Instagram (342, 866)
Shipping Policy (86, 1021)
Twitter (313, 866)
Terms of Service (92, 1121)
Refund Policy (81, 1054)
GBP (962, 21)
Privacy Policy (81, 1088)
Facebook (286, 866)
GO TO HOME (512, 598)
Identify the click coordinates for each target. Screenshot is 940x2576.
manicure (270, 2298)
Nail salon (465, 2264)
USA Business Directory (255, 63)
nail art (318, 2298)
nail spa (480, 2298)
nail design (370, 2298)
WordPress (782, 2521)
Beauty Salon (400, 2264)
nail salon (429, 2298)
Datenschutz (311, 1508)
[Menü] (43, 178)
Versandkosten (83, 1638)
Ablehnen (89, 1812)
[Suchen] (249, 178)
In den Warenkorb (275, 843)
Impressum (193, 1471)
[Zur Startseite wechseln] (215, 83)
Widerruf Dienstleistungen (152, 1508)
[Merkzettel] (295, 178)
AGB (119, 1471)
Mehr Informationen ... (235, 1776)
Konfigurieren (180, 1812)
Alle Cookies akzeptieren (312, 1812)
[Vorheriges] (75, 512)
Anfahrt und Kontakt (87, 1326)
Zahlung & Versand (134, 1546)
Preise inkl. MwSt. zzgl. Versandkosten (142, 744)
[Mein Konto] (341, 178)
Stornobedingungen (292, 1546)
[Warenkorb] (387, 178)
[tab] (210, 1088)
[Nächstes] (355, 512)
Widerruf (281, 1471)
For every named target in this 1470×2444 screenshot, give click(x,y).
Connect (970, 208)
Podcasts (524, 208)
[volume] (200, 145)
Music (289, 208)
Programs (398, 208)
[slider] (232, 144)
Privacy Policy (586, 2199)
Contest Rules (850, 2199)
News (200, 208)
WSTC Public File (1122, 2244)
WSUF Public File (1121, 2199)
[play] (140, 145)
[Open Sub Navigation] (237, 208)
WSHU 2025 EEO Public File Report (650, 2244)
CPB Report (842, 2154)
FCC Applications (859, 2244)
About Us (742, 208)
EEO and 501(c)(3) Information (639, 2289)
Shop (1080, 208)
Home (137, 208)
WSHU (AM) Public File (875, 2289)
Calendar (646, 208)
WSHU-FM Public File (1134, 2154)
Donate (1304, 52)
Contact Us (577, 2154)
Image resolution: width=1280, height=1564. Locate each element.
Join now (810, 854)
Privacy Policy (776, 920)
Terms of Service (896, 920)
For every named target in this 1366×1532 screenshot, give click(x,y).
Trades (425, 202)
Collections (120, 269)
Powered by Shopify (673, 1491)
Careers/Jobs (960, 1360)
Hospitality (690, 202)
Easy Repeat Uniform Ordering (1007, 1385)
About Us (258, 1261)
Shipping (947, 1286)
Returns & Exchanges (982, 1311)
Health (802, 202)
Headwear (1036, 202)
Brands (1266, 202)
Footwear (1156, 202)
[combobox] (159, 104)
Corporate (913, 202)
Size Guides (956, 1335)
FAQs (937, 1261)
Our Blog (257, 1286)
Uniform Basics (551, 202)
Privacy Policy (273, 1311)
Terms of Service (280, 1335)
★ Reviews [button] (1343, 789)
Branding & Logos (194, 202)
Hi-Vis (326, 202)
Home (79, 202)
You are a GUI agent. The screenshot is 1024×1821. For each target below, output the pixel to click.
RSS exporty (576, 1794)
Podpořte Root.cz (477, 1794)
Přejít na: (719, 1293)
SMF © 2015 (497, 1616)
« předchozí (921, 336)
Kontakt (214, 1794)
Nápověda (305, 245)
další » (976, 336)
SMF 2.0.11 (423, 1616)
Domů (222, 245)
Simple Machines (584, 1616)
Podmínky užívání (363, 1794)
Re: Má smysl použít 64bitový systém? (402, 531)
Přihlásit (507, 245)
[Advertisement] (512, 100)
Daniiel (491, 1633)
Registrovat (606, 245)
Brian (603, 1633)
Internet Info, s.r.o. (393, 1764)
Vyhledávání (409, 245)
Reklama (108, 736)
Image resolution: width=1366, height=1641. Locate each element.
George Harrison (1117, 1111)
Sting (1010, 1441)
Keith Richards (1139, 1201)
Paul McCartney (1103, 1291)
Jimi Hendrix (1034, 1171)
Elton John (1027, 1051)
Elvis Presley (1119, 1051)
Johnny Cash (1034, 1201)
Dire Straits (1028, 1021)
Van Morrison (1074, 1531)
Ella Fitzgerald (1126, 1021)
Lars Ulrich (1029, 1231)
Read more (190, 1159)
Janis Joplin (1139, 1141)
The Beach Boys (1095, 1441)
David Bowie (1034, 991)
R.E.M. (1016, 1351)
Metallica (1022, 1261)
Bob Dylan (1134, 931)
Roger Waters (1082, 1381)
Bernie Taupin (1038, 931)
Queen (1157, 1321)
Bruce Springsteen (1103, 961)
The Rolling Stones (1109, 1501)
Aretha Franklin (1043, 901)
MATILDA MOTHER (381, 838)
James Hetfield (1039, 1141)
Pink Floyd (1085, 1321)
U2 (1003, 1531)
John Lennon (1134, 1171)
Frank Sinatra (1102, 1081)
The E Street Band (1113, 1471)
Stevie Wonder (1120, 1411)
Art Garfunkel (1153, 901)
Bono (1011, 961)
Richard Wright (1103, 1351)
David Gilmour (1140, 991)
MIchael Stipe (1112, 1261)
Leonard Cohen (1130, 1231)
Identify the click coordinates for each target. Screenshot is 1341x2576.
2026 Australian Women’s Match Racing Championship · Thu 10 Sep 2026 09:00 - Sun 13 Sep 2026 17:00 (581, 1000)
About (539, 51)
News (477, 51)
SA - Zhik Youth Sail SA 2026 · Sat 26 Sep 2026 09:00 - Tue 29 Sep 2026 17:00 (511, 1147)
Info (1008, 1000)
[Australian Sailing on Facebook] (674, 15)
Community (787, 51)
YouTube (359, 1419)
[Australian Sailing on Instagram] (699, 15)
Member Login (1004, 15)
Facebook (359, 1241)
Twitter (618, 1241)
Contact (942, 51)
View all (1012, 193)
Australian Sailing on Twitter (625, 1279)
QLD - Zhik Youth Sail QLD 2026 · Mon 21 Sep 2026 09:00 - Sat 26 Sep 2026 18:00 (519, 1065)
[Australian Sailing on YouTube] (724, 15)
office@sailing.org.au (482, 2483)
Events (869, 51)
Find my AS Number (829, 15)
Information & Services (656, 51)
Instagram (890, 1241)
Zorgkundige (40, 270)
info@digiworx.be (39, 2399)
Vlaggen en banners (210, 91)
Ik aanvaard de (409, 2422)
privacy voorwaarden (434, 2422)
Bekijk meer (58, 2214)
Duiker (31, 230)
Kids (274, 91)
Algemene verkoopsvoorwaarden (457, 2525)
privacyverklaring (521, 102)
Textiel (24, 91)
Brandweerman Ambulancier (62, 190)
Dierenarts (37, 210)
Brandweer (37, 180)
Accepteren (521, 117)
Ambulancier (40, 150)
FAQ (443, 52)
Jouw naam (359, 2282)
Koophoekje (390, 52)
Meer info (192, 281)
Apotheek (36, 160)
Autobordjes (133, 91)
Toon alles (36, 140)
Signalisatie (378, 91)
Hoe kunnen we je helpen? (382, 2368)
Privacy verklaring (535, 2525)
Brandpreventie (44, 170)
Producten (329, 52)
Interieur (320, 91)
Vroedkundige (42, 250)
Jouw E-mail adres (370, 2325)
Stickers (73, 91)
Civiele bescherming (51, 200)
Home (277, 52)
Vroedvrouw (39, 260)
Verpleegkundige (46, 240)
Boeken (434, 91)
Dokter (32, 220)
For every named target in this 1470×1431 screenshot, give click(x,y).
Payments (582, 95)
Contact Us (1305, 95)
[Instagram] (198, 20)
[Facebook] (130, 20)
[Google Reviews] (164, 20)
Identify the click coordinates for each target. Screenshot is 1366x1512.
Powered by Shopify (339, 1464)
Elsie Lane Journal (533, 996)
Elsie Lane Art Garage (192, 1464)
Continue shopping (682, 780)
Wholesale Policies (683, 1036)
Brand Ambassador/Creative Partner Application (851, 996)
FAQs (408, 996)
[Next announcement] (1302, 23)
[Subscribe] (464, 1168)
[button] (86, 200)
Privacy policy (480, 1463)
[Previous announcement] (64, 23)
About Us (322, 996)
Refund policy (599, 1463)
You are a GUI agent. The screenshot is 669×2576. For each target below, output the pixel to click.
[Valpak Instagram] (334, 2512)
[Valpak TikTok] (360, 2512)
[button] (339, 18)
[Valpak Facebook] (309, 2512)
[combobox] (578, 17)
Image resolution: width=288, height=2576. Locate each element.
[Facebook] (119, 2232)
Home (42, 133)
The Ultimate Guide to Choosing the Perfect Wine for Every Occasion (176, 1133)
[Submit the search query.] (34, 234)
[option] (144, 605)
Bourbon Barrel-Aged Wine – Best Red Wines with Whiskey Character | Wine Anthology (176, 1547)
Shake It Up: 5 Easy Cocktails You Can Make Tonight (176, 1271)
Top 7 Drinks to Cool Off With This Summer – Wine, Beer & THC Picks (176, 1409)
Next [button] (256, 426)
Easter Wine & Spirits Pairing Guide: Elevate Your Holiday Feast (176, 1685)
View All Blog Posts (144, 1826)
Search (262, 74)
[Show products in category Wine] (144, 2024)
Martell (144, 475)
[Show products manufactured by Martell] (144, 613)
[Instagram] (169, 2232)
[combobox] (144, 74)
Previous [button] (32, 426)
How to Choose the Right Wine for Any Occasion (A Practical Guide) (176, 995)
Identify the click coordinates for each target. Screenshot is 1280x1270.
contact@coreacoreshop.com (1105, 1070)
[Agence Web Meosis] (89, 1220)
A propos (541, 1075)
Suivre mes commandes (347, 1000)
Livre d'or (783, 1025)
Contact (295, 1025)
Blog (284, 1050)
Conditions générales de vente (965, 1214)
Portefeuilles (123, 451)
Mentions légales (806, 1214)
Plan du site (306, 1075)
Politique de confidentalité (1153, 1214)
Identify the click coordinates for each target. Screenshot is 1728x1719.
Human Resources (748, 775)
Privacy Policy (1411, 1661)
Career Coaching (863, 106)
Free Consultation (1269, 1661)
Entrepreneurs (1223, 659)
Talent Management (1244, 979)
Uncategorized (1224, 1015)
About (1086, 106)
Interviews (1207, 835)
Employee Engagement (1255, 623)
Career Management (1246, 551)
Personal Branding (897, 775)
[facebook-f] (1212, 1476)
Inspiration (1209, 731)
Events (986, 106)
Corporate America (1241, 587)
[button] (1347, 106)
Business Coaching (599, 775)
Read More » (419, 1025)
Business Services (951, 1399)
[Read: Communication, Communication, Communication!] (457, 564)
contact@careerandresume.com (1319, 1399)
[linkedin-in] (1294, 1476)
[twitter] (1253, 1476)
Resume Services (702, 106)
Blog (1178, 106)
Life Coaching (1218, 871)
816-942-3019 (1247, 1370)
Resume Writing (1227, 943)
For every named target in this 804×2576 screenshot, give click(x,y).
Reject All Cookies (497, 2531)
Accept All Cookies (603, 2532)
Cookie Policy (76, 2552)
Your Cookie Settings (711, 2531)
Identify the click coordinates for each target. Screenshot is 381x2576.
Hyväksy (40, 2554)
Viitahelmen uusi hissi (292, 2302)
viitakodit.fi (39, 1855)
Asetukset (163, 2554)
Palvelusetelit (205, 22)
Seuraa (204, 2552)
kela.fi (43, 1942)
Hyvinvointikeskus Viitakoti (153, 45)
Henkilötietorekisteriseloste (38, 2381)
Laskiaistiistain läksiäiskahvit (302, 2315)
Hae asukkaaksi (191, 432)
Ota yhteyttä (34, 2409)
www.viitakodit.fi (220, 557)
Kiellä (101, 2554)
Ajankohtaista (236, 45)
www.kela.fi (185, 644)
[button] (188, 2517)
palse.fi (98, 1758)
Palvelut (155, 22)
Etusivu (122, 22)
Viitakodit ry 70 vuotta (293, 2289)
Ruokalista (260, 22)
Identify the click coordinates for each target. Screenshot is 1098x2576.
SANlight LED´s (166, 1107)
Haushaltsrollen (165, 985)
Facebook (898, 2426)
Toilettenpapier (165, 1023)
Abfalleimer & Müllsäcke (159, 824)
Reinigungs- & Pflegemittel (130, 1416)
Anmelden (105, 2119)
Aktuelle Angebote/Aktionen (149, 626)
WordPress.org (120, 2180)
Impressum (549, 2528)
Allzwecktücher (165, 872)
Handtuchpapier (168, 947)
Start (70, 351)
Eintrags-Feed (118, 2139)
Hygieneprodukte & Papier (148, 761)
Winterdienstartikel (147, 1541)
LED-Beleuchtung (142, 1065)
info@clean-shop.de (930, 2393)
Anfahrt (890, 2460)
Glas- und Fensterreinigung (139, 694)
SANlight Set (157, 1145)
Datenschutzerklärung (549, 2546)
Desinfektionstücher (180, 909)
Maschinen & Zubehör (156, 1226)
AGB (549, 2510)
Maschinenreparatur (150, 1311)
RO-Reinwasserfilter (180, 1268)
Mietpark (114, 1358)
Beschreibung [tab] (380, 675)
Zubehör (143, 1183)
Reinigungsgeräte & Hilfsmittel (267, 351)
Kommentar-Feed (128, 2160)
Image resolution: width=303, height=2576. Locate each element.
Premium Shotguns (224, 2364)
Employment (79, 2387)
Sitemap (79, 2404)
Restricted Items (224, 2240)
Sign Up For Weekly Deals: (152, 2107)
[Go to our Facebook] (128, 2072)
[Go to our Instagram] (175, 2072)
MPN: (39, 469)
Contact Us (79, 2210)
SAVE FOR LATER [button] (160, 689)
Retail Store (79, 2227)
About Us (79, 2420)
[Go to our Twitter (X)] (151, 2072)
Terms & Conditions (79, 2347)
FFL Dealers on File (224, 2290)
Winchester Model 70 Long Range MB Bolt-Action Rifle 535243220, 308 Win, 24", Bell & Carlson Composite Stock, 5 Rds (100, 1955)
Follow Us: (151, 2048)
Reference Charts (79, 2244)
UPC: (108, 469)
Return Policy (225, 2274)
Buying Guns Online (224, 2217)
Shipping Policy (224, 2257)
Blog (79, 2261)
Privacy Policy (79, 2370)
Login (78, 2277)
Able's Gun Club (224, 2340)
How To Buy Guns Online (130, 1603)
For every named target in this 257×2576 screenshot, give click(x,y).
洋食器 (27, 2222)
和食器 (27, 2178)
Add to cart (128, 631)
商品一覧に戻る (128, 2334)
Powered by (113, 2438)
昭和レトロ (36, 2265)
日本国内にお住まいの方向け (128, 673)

**WHAT IS NEEDED**
Extract every line from the records above that contains the word "Locate".

**RESPONSE AREA**
Image resolution: width=1280, height=1564. Locate each element.
Image resolution: width=1366, height=1641. Locate each element.
Image resolution: width=288, height=2576. Locate each element.
Image resolution: width=303, height=2576. Locate each element.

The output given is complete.